By Steve Richards, MD, Yomego
Social media has long been dogged by one simple question: how can you measure it?
There are of course elements that can be measured – reach, retweets, fan numbers. But all of these overlook the bigger question of what it means to have people advocating (or otherwise) your brand in a social space.
Why “advocacy”? Well, it quickly and easily describes the activity that brands hope to generate when they invest in social media. The creation of advocates via social interactions can generate returns for a brand that range from a ‘like’ or follow to a blog post – but it’s the sum of all this and more that matters when working out social media’s value to a business.
We developed a model composed of modular elements that cover everything from motivation to unprompted sharing and more in between. Taken as a whole, the system provides a comprehensive view of a brand’s levels of customer engagement via social media channels, but can also be looked at more granularly, or as modules.
Here are five things it’s essential to consider when calculating the value of social advocacy.
1. Don’t just look at micro-metrics
As mentioned, social media interactions between brands and fans or customers are built on things such as ‘likes’ and follows’. But these things are just a first step – not an end in themself. Customers need to take these steps in order to generate permission for social communication to take place – and likes and follows do feed into a brand’s success in social media – but counting them alone won’t tell you anything about the actual value of social to your larger business aims.
2. Do begin at the end – and look outside social media
In order to genuinely understand the value, or returns, that social generates for your company, you need to begin by looking at your overall company objectives outside of social media.
As point one suggests, it’s not enough for a stated aim to be ‘get 10,000 followers’. The aims of your business might be about customer acquisition or retention, improved customer service and ultimately, sales and profits.
You need to begin building these more concrete metrics into your social media measurement in order to give social the credit – and the budgets – it deserves.
3. Think about weighting
Social media metrics have been guilty in the past of adding spurious weightings to generate values for elements such as a tweet, a follow or a retweet.
Be wary of this sort of thing. Marketing metrics are generally moving away from this sort of tactic. In public relations, for example, AVE or advertising value equivalent used to be used to generate an ‘advertising’ value for editorial column inches – but this has largely been abandoned as it isn’t robust enough to stand up to scrutiny.
Multiplying a tweet by two or a follow by 1.5 simply generates meaningless numbers – and social media has enough real numbers to be dealing with without inventing pointless ones.

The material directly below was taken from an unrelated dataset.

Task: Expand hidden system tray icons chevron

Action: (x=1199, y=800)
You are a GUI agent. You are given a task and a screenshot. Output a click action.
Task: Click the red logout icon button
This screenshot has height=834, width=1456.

4. Look at adding in concrete financial details
It is important to understand value in a logical extreme, where possible. We take known values within a business (these might be, for example, ticket sales value for venues or subscription numbers) and tie those in to the model.
By doing this, you can begin to understand the real, financial value of social to a business. This is something that all brands will need to begin doing – and doing robustly – if social media is ever to stand up alongside other media channels. TV, radio, outdoor and more all have their own methods of attributing value – and while not perfect – they are good enough to stand up.
5. Be constantly open to change
As social media moves so fast – and no model is completely perfect – we know this is the only way to create something that won’t go out of date in weeks, or months, or as new channels arrive on the scene. Anyone looking at the value of social media needs to understand that this state of change is pretty much the only thing that will ever remain constant and be open to continual development.